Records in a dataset
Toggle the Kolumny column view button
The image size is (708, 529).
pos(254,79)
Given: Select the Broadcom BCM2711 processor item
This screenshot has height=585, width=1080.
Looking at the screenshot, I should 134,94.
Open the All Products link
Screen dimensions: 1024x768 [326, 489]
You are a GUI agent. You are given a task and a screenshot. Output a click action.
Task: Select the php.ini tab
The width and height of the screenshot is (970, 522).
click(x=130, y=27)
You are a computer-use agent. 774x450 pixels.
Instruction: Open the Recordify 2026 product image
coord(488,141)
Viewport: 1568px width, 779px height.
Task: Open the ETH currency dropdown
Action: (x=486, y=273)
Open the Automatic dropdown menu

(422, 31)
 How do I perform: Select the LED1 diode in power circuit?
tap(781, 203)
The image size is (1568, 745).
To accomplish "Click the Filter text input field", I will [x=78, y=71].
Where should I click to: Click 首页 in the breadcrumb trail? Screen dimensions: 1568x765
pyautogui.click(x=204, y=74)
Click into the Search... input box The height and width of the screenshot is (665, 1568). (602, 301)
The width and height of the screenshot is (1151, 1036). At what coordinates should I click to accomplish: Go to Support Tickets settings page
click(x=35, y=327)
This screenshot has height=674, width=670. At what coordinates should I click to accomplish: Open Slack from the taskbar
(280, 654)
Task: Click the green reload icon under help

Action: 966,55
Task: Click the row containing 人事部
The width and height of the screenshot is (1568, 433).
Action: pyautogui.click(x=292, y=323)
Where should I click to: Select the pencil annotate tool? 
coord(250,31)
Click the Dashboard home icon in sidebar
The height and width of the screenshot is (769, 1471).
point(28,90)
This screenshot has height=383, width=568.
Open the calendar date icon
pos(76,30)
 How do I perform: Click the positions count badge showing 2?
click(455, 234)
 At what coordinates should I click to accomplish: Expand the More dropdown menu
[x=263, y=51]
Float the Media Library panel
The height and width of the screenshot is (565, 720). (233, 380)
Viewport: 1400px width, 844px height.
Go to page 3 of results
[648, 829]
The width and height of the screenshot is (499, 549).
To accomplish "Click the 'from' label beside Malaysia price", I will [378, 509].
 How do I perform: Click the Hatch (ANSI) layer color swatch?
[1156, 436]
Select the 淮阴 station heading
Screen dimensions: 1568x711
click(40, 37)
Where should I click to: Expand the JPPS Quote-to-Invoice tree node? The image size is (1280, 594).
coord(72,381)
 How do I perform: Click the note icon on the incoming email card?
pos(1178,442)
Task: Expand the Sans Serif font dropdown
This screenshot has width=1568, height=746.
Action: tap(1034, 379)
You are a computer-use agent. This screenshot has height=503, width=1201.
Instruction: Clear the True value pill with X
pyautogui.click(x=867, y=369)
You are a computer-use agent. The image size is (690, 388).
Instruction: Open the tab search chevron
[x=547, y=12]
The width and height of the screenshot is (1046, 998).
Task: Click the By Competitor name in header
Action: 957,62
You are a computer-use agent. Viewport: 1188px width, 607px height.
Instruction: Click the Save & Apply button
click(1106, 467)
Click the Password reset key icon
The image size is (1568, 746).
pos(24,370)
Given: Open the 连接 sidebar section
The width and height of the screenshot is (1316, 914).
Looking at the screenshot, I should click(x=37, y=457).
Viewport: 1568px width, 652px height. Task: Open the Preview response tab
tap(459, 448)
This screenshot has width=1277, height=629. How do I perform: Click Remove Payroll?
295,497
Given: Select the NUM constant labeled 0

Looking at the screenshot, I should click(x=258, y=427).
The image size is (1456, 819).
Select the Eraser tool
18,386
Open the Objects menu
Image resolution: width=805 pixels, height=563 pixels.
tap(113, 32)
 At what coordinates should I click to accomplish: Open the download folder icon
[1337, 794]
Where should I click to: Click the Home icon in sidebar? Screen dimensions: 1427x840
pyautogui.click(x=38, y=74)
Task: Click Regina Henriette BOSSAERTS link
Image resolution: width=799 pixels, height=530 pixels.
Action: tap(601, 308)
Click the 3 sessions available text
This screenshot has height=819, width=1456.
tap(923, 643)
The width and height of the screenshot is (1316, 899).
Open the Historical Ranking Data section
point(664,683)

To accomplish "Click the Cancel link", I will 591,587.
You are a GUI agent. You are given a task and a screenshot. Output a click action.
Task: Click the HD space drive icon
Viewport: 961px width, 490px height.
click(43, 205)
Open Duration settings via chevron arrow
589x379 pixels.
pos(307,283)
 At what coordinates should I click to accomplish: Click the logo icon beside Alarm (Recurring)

→ TASK REQUIREMENTS
Rewrite the data between the lines holding "Where should I click to: Click the" and "tap(923, 643)", inclusive, as a Markdown table with the columns Row and Line, leaving out any blank lines.

→ ANSWER TO THE EXERCISE
| Row | Line |
|---|---|
| 1 | Where should I click to: Click the Home icon in sidebar? Screen dimensions: 1427x840 |
| 2 | pyautogui.click(x=38, y=74) |
| 3 | Task: Click Regina Henriette BOSSAERTS link |
| 4 | Image resolution: width=799 pixels, height=530 pixels. |
| 5 | Action: tap(601, 308) |
| 6 | Click the 3 sessions available text |
| 7 | This screenshot has height=819, width=1456. |
| 8 | tap(923, 643) |